▶ [Exercise prompt] Report each line from the entries in which "agent" can be found.

▶ [The data]
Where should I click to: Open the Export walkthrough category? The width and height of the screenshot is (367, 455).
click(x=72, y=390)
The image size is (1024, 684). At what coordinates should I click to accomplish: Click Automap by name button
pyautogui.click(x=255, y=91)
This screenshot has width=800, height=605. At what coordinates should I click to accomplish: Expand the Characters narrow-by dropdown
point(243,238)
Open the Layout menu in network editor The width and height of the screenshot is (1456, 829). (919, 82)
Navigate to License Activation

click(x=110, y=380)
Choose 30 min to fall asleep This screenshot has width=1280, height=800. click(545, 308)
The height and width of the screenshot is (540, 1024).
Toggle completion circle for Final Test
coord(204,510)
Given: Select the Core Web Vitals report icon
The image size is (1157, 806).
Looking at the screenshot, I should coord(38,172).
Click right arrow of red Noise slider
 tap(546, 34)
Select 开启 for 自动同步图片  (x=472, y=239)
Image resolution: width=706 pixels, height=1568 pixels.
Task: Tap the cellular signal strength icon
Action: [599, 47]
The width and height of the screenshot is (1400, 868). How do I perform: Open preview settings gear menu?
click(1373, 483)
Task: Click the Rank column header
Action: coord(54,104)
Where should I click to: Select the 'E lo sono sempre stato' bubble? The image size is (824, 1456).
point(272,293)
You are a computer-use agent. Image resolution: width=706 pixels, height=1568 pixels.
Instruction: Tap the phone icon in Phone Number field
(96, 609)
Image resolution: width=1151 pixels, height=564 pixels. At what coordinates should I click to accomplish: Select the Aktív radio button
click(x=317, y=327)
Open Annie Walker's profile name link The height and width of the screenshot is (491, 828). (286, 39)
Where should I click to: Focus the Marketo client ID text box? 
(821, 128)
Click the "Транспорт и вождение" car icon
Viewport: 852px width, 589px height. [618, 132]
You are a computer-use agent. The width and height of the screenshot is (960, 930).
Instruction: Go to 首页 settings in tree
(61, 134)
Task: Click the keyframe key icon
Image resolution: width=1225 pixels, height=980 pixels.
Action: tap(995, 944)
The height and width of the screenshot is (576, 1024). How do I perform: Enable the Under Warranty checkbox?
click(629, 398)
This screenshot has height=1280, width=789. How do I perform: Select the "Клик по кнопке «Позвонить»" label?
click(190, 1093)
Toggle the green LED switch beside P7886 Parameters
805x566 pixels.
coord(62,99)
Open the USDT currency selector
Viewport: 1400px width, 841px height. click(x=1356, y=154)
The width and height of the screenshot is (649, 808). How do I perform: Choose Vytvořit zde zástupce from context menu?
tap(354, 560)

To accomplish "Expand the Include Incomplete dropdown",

▶ [Written solution]
You are a computer-use agent. Image resolution: width=706 pixels, height=1568 pixels.
You are a computer-use agent. The width and height of the screenshot is (960, 930).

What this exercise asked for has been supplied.